Embodiment 17 the method of any of embodiments 10-16, wherein the thermally post-treated delayed coke proppant particulates have a reduced elastic modulus in the range of about 5 gigapascals to about 50 gigapascals.
Embodiment 18 the method of any of embodiments 10-17, wherein the thermally post-treated delayed coke proppant particulates have a hardness value in the range of about 1 gigapascal to about 4 gigapascal.
Embodiment 19 the method of any of embodiments 10-18, wherein the thermally post-treated delayed coke proppant particulates have a carbon to hydrogen weight ratio of from about 50:1 to about 120:1.
Embodiment 20 the method of any of embodiments 10-19, wherein the thermally post-treated delayed coke proppant particulates have a percent degradable in the range of about 0% to about 3% as determined by thermogravimetric analysis.
Any combination of embodiments 10-15 and 17-20 is within the scope of the present disclosure without limitation. Any combination of embodiments 1-14 and 16-20 is within the scope of the present disclosure without limitation.
In order to facilitate a better understanding of aspects of the present disclosure, the following examples of preferred or representative aspects are presented. The following examples should not be construed as limiting or restricting the scope of the present disclosure in any way.
Examples
In the following examples, various experiments were conducted and measurements were made to evaluate and verify the thermal post-treatment methods of delayed cokes described herein such that the treated delayed cokes exhibited mechanical properties suitable for use as proppant particulates during hydraulic fracturing operations.
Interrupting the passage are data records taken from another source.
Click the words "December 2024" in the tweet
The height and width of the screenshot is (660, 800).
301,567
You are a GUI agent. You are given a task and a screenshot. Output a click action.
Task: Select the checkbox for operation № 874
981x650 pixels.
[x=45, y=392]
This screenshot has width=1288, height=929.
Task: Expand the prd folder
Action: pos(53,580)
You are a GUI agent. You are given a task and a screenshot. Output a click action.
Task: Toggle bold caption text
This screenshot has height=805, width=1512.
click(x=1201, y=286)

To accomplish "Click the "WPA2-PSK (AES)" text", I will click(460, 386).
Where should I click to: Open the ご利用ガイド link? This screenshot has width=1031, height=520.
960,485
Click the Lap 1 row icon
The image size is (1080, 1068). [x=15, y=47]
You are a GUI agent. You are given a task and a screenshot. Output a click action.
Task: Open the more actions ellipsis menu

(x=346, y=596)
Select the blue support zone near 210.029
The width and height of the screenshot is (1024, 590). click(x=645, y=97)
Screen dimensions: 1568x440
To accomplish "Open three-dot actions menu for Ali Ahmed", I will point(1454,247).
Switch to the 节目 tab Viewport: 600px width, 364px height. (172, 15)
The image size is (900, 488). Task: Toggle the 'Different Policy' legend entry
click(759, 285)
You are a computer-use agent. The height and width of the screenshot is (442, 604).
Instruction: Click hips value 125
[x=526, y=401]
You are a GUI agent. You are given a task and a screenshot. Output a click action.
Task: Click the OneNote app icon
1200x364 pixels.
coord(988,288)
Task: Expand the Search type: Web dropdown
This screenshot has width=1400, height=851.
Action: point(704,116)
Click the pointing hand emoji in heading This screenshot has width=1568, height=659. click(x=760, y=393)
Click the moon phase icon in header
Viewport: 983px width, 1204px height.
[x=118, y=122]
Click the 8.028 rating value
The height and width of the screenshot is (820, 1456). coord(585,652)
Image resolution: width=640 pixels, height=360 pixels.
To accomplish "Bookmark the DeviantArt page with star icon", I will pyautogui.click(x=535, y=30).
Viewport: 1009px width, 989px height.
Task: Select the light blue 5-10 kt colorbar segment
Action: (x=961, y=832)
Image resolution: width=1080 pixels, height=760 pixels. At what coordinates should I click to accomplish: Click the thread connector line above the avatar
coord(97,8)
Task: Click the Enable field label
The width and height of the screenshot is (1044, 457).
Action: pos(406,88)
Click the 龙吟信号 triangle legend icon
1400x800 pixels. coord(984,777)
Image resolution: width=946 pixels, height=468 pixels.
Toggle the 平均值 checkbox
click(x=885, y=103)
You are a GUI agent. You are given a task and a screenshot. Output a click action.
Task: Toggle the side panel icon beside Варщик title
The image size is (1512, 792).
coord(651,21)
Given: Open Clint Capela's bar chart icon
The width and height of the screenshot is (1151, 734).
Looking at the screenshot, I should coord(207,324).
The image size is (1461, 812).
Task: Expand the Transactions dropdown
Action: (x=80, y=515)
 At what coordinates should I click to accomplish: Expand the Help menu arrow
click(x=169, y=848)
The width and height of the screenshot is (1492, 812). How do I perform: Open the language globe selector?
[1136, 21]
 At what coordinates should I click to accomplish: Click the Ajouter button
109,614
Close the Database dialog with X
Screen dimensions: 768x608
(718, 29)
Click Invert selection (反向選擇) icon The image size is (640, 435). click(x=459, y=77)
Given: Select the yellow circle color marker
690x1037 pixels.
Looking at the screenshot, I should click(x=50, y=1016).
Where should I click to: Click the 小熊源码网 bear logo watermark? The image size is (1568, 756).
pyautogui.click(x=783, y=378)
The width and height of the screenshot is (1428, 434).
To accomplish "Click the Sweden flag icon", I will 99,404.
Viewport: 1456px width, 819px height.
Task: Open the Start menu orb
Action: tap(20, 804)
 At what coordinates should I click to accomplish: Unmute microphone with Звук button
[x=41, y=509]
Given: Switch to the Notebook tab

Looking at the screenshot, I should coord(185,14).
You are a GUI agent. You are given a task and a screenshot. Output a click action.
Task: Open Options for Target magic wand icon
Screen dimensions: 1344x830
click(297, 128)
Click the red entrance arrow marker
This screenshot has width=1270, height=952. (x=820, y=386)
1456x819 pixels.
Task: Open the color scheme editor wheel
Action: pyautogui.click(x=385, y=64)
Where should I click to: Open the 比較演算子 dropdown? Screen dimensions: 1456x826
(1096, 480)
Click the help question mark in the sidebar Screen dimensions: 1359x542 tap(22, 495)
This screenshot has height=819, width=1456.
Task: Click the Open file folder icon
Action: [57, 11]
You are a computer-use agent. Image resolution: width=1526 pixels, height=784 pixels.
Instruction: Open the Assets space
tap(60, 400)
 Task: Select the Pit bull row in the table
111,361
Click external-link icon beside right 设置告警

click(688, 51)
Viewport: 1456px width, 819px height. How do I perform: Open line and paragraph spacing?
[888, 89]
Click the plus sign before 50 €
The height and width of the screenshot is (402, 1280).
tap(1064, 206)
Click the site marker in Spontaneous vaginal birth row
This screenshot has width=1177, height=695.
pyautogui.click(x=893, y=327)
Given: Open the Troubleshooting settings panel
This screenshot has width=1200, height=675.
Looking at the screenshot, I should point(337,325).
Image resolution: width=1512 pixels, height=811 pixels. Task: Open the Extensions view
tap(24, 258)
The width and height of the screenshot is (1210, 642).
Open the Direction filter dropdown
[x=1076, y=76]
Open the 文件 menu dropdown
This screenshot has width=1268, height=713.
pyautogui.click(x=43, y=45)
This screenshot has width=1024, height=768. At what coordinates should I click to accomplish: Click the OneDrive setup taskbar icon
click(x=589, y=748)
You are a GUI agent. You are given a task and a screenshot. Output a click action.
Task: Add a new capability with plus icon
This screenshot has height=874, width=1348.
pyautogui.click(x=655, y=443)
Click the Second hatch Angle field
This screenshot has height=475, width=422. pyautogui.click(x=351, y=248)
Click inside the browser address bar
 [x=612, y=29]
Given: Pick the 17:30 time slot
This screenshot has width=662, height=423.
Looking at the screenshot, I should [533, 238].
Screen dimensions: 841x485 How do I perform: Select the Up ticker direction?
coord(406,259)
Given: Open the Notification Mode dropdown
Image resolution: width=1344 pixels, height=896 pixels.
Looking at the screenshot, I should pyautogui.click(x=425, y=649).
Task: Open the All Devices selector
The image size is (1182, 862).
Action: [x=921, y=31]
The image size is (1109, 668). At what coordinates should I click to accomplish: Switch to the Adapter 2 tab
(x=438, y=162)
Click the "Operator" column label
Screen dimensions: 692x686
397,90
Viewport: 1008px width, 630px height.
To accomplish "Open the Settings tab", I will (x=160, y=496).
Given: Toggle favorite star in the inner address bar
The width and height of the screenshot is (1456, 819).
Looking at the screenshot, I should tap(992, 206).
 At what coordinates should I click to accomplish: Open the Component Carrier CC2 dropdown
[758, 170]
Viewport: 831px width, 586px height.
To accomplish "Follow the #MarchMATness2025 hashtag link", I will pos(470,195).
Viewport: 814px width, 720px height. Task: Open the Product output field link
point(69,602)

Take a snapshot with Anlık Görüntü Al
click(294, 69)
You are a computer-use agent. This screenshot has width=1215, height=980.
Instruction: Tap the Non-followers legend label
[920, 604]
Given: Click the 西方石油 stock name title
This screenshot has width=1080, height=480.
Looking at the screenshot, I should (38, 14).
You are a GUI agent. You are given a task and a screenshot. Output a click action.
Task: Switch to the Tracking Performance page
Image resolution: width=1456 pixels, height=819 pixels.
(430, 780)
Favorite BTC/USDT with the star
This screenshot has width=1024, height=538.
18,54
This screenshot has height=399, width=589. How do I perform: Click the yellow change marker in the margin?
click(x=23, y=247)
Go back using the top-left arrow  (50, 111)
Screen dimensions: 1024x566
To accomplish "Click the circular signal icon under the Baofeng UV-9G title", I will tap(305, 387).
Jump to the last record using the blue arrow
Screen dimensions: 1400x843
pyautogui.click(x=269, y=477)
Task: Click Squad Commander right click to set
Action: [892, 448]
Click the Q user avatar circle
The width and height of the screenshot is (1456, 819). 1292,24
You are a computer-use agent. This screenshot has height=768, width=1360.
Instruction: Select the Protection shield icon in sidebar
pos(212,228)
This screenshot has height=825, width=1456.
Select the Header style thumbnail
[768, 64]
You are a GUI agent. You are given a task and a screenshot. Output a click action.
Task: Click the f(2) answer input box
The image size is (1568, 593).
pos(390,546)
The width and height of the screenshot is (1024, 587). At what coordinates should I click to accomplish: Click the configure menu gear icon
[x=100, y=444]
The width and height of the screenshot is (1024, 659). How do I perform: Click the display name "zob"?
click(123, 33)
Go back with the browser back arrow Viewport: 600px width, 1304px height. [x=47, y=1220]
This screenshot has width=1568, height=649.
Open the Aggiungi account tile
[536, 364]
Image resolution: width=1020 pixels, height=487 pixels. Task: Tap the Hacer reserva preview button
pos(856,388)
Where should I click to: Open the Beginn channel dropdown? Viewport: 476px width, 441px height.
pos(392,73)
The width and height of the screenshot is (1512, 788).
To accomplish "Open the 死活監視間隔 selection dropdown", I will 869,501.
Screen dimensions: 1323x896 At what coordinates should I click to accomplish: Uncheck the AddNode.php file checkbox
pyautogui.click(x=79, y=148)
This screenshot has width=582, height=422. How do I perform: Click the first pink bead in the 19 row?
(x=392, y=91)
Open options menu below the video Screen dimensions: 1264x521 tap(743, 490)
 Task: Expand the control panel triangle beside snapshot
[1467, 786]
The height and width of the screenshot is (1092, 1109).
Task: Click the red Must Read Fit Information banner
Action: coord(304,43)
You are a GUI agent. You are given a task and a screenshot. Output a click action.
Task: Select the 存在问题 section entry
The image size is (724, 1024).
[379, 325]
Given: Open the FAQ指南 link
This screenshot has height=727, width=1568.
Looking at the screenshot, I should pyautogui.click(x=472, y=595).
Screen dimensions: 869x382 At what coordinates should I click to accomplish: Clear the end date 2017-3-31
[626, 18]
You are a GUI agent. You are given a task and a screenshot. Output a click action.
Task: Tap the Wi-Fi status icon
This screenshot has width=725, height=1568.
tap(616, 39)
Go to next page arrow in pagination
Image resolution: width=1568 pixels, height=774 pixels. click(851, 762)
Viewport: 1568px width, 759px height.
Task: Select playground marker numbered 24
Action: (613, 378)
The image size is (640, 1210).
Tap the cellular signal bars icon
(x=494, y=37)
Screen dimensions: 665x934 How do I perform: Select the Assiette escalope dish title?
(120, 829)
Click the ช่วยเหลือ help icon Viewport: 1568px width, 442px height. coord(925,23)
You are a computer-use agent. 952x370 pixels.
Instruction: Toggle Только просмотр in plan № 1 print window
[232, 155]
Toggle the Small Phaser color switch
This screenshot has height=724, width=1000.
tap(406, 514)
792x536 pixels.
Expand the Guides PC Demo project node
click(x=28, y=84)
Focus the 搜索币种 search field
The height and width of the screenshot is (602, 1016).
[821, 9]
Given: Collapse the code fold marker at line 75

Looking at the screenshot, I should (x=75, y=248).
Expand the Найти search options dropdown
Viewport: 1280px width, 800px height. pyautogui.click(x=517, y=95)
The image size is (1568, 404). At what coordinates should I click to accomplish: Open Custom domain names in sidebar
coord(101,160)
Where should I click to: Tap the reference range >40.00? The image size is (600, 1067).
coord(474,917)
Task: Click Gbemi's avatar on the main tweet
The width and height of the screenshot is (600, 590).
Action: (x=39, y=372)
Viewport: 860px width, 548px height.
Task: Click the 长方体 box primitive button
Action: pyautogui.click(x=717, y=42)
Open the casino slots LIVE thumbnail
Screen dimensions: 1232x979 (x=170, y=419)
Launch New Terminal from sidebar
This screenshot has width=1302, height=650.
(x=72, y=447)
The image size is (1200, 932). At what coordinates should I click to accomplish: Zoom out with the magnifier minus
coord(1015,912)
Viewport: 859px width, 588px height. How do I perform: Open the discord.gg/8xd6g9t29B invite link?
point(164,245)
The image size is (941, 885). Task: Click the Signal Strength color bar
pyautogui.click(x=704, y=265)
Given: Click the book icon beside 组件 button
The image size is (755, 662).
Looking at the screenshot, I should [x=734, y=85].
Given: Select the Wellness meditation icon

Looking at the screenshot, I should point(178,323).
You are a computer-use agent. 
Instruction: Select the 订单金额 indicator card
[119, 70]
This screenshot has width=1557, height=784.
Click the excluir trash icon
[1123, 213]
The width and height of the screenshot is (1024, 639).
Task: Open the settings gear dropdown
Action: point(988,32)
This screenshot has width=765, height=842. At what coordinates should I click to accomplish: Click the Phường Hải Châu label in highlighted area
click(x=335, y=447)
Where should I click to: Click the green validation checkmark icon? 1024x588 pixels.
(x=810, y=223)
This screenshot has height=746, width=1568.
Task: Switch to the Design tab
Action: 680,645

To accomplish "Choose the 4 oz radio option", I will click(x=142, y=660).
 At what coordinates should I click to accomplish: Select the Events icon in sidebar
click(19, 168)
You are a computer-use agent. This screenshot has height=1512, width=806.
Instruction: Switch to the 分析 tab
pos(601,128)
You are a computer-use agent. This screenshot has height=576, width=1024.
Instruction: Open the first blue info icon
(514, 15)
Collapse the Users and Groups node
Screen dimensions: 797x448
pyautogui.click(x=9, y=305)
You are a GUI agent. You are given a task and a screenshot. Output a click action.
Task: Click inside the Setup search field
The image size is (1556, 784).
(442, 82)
Example 1: fracture conductivity comparison
In this example, the crack conductivity of 100 mesh samples of sand control (CT 1), fluidized coke (FC 1), flexible coke (FX 1) and two shot coke (representing delayed coke) samples were collected from different sources (DC 1 and DC 2). Each of DC1 and DC2 was ground to obtain a 100 mesh sample.
Fracture conductivity was determined using proppant pack sandwiched between Ohio sandstone cores, with a proppant particle loading of 2 pounds per square foot (lb/ft 2) of fracture surface. The system was allowed to relax at 150 ° F (65.6 ℃) under a confining stress of 1000 pounds per square inch (psi) and the permeability of the proppant pack was measured by cross-flowing a 2% kcl aqueous solution under a small pressure gradient. Permeability multiplied by pack height and reported as fracture conductivity, measured in millidarcy feet (mD-ft).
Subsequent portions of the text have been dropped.